-------- SOURCE INFORMATION

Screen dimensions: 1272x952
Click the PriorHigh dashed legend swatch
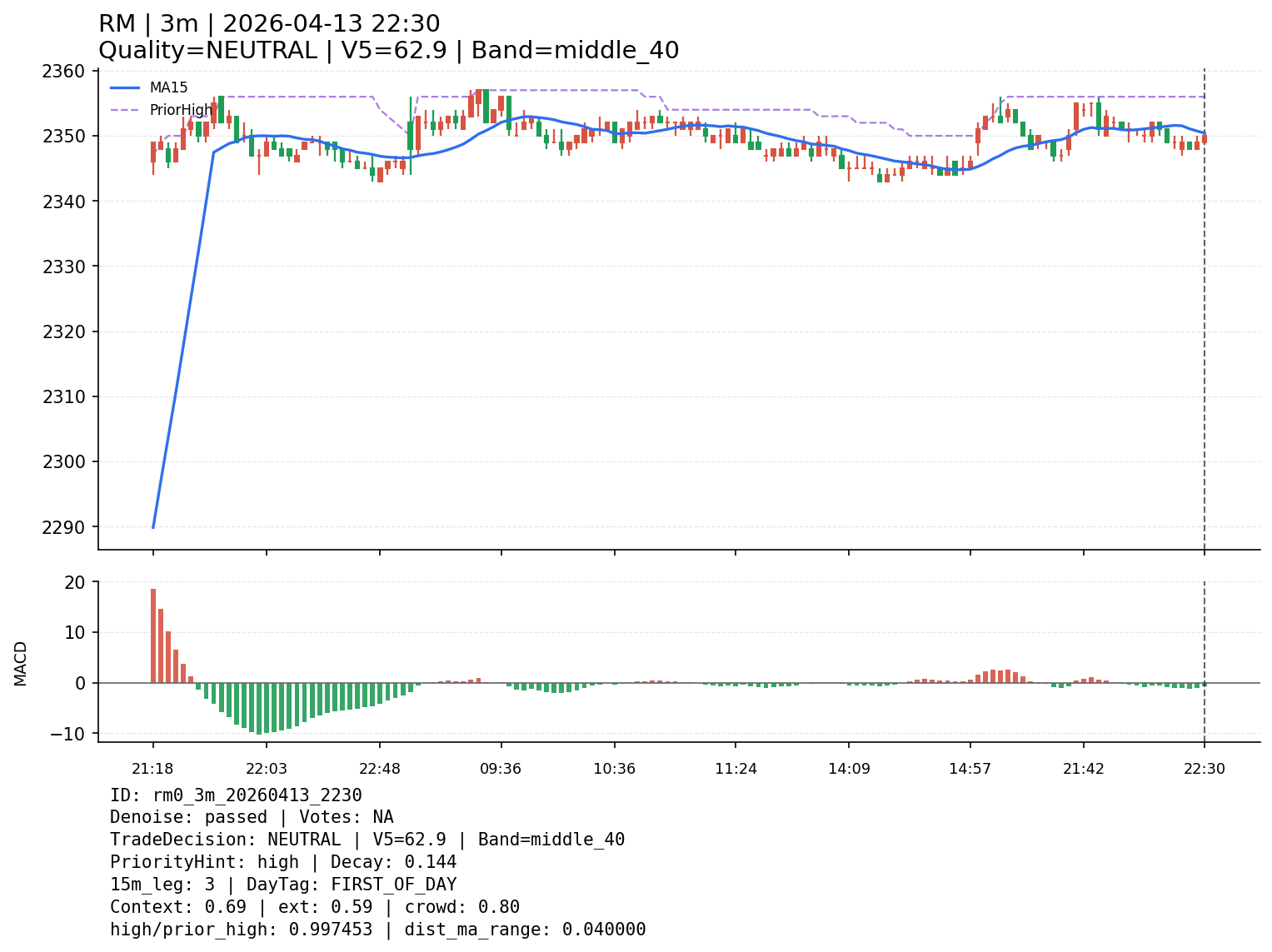click(x=125, y=110)
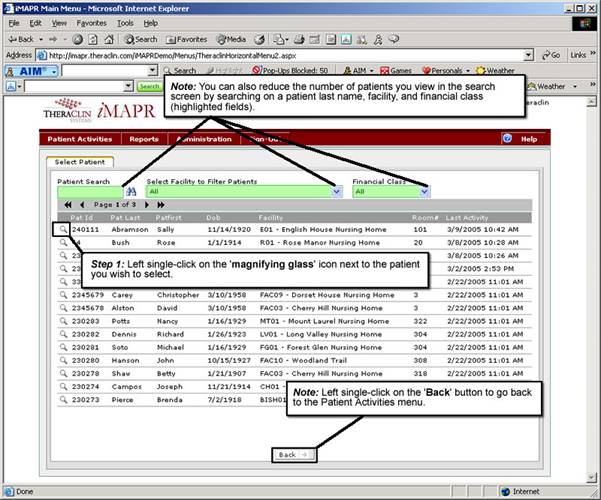
Task: Open the Reports menu
Action: coord(143,139)
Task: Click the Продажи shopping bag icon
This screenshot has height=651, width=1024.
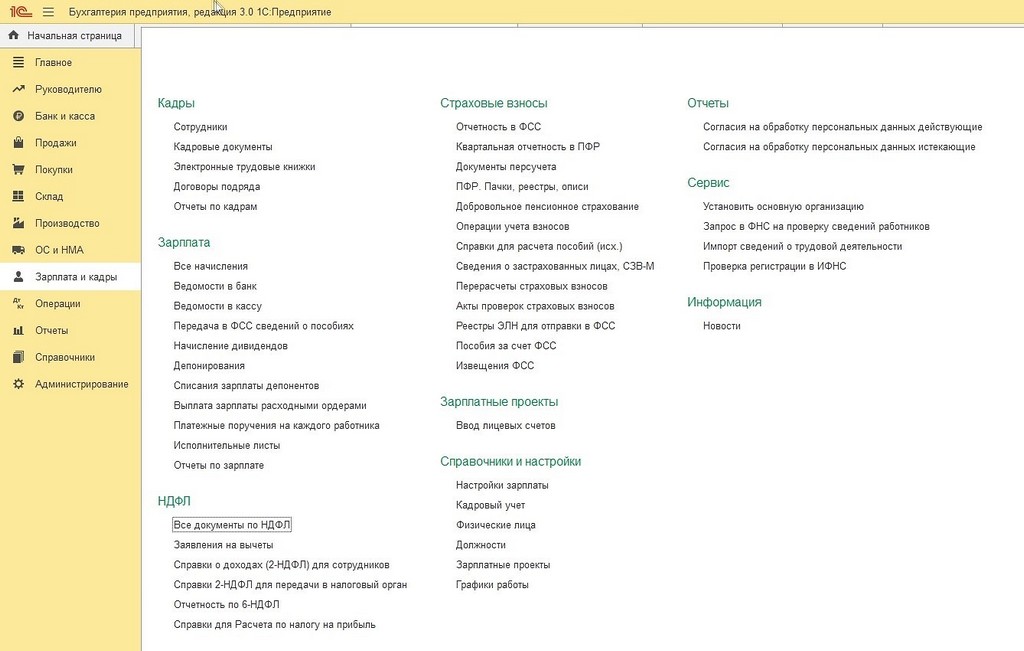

----------------

§ EXERCISE:
What you output must match the data exactly, apart from the pictures, which are left out.

§ COMPLETED EXERCISE:
Screen dimensions: 1272x952
Click the PriorHigh dashed legend swatch
click(x=125, y=110)
Task: Open the Reports menu
Action: coord(143,139)
Task: Click the Продажи shopping bag icon
This screenshot has height=651, width=1024.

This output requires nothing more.